__INPUT RECORDS__:
○ ○ ○ ○

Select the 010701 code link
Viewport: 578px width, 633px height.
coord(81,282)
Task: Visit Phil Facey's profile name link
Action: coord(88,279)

○ ○ ○ ○

__TO BE DONE__:
Please retype the data above line for line, keeping every character unchanged.

__OUTPUT FOR THIS TASK__:
Select the 010701 code link
Viewport: 578px width, 633px height.
coord(81,282)
Task: Visit Phil Facey's profile name link
Action: coord(88,279)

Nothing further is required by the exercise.